Minaffet to promote business ties over aid

KIGALI - The Ministry of Foreign Affairs and Cooperation (MINAFFET) will focus on improving business relations with European countries while minimising the country’s dependency on their aid, Foreign Minister, Rosemary Museminali revealed yesterday.

Friday, January 02, 2009
Museminali.

KIGALI - The Ministry of Foreign Affairs and Cooperation (MINAFFET) will focus on improving business relations with European countries while minimising the country’s dependency on their aid, Foreign Minister, Rosemary Museminali revealed yesterday.

She said that her ministry plans to increase European attention on the country’s investment and business opportunities and to develop ‘people to people’ relations through individual European dealers with investments in Rwanda, citizens in the Diaspora, and Rwandan researchers to increase remittances in the country instead of begging.

"Relations between Europe and Rwanda have been largely based on aid and we wonder if such a relation based on support should continue…we need to build stronger business relations,” she said in an interview with The New Times yesterday.
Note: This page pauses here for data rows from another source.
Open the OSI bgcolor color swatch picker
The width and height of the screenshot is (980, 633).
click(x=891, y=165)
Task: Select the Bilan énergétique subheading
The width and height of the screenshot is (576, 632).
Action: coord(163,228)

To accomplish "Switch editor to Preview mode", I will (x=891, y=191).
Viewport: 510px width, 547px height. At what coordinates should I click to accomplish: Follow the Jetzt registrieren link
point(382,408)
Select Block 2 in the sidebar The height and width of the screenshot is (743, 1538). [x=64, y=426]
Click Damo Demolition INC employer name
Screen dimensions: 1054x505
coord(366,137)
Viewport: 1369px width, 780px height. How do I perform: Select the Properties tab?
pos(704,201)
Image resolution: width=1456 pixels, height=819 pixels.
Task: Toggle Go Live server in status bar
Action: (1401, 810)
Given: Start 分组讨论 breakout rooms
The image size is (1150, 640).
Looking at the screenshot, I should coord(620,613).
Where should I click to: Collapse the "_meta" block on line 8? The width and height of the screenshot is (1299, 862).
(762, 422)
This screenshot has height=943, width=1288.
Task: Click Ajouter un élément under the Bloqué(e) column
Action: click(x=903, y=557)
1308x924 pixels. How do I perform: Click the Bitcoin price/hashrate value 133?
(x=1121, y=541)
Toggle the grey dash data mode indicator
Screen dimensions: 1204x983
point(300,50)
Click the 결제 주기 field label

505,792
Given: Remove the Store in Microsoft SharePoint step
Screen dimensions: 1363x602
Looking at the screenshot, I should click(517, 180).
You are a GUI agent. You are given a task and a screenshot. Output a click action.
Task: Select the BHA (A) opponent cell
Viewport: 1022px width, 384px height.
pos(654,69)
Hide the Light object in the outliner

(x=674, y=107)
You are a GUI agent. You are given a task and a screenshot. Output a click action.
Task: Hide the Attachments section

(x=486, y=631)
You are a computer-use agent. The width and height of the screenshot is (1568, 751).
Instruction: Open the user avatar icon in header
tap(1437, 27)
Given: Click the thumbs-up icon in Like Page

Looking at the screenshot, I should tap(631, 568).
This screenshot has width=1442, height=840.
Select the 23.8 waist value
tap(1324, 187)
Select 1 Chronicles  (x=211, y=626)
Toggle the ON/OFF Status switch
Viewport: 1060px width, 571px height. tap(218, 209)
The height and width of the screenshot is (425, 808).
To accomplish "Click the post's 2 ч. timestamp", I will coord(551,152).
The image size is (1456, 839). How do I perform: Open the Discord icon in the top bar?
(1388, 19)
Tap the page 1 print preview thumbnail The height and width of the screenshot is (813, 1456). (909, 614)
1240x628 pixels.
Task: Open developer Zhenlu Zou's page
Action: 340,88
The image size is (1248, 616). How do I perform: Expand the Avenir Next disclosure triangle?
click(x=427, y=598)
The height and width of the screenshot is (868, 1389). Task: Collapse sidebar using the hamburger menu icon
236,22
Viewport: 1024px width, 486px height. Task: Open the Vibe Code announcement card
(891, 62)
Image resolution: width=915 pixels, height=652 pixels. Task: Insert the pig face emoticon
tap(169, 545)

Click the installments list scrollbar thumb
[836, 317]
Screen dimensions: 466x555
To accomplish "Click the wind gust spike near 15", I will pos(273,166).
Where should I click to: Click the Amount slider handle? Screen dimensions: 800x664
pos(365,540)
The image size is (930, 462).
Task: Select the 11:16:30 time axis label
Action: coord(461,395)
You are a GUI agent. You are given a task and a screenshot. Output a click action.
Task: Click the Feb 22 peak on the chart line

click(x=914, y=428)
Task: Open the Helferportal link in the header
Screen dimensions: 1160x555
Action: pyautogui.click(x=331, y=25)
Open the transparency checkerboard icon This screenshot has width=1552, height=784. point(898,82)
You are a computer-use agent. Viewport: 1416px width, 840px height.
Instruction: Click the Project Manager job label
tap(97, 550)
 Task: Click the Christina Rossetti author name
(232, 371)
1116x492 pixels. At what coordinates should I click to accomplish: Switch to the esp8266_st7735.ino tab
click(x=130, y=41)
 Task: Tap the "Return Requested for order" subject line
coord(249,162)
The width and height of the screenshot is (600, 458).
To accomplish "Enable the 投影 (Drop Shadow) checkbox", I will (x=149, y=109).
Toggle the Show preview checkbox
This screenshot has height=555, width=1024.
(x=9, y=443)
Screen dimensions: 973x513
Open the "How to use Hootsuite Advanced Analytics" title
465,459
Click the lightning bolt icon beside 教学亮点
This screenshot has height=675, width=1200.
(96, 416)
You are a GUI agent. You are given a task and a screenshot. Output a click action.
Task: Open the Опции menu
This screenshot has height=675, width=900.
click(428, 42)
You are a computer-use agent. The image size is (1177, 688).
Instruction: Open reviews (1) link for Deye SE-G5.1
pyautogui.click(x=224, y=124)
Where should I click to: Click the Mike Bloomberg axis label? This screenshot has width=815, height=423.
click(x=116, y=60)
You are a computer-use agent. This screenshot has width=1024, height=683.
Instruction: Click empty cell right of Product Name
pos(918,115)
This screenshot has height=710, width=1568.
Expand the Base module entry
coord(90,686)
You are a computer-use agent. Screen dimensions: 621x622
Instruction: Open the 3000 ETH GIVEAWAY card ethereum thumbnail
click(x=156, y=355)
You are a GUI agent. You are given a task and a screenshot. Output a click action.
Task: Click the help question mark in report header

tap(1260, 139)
In a retreat she held with the ministry’s staff to review last year’s achievements and set targets for the new year, the Directorate in charge of Foreign Cooperation committed itself to strengthen the country’s image with a focus on ‘European and African countries with vast investment and business opportunities.’

Museminali added that Asian countries are also targeted while asserting that they need to be reached and fed with information.

"They need to understand our investment climate,” she said.

A statement from the ministry’s Communication Unit related to the retreat said that the General Directorate in charge of Rwandans in the Diaspora, ‘vowed to continue luring Rwandans to bring their skills, knowledge and finance in form of remittances into Rwanda’.   

Two European countries, Netherlands and Sweden, recently suspended their aid to Rwanda totalling Euro 14 millions (Approx Rwf 9,273 billions) over allegations that the country was working closely with a rebel group in the DR Congo.

Subsequently, the Minister of Finance and Economic Planning, James Musoni, assured members of parliament that the decision would not affect Rwanda given that the State had Rwf 290 billion in its reserves and he instead called on for ways to end reliance on aid.

"The main issue that we should look at is laying strategies of living without or with minimal foreign dependence,” Musoni told MPs last week.

The European Commission to which both the Dutch and the Swedes are among the major contributors, is one of Rwanda’s major donors.

While Musoni emphasized that the government has no fear in the withdrawal of financial aid by some European countries last week, Museminali even doubted its sustainability yesterday as she explained her ministry’s new plans.

"We need things that are more sustainable than aid,” she said.

The two officials’ positions fall in the same line as President Paul Kagame’s New Year message in which he urged Rwandans to focus on making their country self-reliant and to utilise the resources at their disposal to push the country forward.